> Short problem
Please retype the entries between the lines holding "1024x486 pixels." and "Looking at the screenshot, I should click(273, 34).", inclusive, keeping every character the same.

> Data for processing
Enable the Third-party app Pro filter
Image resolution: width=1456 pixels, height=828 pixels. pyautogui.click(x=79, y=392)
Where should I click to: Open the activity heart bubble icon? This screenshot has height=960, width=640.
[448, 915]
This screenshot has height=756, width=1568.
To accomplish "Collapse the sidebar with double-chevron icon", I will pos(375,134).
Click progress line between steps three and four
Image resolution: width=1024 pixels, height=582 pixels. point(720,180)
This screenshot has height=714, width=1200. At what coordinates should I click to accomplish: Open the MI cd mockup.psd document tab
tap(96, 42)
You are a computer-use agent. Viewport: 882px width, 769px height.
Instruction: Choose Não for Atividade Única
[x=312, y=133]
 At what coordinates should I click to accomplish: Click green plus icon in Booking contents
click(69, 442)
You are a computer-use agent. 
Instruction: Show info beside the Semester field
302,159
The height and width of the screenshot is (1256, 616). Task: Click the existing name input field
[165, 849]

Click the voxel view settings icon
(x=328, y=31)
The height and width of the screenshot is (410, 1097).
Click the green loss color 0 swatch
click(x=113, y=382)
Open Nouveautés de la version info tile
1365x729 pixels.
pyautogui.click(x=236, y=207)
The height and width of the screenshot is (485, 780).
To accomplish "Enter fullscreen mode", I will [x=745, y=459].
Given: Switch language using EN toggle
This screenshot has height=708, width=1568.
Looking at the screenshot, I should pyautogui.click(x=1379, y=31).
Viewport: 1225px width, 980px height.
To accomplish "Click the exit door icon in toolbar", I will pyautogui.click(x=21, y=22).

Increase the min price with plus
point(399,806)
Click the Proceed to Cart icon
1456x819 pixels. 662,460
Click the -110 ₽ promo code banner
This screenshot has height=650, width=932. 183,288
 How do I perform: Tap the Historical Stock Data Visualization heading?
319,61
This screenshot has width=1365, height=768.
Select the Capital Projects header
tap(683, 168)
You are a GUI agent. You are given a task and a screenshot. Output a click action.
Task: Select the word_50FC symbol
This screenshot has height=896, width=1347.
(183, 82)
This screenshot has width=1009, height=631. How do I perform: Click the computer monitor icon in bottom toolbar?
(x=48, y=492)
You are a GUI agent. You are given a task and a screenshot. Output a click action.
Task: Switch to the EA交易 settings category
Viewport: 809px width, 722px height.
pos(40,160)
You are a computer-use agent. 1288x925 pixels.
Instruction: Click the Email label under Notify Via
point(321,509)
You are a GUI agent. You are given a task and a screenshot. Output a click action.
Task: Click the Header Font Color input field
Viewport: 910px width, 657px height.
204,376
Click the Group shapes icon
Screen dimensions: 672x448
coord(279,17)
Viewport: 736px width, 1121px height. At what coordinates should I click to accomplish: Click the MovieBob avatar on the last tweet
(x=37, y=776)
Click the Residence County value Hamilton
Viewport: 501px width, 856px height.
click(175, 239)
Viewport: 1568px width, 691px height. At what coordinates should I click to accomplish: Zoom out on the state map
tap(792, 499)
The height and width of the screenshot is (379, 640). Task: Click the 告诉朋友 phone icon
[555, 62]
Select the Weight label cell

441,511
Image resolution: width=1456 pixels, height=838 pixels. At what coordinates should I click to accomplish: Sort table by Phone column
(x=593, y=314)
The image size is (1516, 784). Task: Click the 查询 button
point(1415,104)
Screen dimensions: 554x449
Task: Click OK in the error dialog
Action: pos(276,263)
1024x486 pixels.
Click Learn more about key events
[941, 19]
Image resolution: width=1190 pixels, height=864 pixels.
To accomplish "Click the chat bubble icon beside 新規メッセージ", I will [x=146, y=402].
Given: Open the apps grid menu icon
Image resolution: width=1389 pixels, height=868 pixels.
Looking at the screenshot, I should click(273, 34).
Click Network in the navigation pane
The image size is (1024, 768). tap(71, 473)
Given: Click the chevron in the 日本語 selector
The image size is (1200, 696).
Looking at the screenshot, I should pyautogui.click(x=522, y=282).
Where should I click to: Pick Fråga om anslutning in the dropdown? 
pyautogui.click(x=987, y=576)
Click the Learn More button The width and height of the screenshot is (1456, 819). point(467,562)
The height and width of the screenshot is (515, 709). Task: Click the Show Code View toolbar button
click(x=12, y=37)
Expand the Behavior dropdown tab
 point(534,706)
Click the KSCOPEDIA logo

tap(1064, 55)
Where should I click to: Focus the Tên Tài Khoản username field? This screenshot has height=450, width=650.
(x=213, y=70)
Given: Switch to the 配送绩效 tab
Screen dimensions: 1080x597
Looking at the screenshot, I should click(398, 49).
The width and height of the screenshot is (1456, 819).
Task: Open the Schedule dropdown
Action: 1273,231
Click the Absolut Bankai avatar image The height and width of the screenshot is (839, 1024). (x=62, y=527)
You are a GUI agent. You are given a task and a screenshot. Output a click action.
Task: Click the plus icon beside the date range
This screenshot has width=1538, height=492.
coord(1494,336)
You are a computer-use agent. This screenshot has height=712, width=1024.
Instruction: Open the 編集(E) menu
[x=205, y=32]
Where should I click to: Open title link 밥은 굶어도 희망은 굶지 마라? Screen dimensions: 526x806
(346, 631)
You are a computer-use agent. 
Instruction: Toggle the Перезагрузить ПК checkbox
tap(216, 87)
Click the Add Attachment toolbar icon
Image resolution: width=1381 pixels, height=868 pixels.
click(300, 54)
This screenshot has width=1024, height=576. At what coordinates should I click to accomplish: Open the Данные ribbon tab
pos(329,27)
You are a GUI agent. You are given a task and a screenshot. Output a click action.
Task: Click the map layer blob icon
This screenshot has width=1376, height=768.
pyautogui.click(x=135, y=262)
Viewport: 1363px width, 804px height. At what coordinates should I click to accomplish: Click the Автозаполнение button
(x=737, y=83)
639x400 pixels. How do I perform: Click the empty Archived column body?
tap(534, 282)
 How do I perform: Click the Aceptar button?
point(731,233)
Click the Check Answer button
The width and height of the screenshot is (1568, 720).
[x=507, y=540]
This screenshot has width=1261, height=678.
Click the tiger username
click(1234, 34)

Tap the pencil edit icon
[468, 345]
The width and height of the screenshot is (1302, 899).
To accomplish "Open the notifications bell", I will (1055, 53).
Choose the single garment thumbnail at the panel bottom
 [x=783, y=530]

> In response
1024x486 pixels.
Click Learn more about key events
[941, 19]
Image resolution: width=1190 pixels, height=864 pixels.
To accomplish "Click the chat bubble icon beside 新規メッセージ", I will [x=146, y=402].
Given: Open the apps grid menu icon
Image resolution: width=1389 pixels, height=868 pixels.
Looking at the screenshot, I should click(273, 34).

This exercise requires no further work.